The Ferrovia Circumetnea (roughly translated as "Round-Etna Railway") is a narrow-gauge, , regional railway line in Sicily. It was constructed between 1895 and 1898.

As the name suggests, the 110 km line follows a route which almost completely encircles the Mount Etna volcano. From its terminal in Catania the line starts off westward and loops around Mount Etna in a clockwise direction (as seen on the map), eventually reaching the other terminal at the seaside town of Riposto, approximately 28 km northeast of Catania.

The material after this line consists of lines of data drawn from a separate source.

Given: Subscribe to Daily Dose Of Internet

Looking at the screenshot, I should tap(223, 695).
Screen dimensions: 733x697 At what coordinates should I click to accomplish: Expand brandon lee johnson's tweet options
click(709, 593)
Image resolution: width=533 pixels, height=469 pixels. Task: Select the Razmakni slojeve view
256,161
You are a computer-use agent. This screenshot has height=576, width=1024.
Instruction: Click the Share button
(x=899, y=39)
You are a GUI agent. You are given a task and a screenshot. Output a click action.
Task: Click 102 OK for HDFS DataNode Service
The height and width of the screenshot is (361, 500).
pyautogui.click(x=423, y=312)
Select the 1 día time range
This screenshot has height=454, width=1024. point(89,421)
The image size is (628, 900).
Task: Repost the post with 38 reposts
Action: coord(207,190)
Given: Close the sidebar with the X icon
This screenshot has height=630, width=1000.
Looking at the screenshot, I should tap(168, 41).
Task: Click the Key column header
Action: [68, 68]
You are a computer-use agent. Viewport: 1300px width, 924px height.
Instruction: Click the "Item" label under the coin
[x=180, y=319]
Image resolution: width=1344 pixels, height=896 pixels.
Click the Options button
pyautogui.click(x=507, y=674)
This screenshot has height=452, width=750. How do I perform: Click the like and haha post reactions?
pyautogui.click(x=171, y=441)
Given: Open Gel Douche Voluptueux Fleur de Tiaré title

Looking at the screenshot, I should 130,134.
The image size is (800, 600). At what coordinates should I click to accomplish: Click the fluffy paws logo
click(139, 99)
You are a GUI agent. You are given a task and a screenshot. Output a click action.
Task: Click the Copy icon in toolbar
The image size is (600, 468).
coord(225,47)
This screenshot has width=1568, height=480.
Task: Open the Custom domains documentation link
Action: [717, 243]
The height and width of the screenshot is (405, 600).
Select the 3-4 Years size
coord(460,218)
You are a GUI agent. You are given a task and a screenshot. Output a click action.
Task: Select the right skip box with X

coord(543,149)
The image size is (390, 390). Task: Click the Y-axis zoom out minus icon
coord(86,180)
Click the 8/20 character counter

The original terminal was at Catania Porto, although Catania Central (the mainline station) was the last stop for the trains. However, in the 1990s the section from there to Catania Borgo (4 km long) was converted to
standard gauge and moved underground for most of its length for use as a new metro (Metropolitana di Catania). The original terminus, the Porto station, was also reinstated. Therefore, the Circumetnea trains now terminate at Catania Borgo.

The Ferrovia Circumetnea (FCE) also operates the Metropolitana. The offices for both are at Catania Borgo.

FCE operates The DMU 001-004, multiple units diesel of construction Newag. They were in service with four more on order as of late 2017.
On 15 June 2024, the movement of trains on the Catania Borgo - Paternò route was suspended because of the upgrade works for the extension of the Metropolitana di Catania, with associated change of gauge, until Paternò. The railway services are replaced with bus services which will travel the almost parallel road route on the SS121, entering the towns at the stops to be served.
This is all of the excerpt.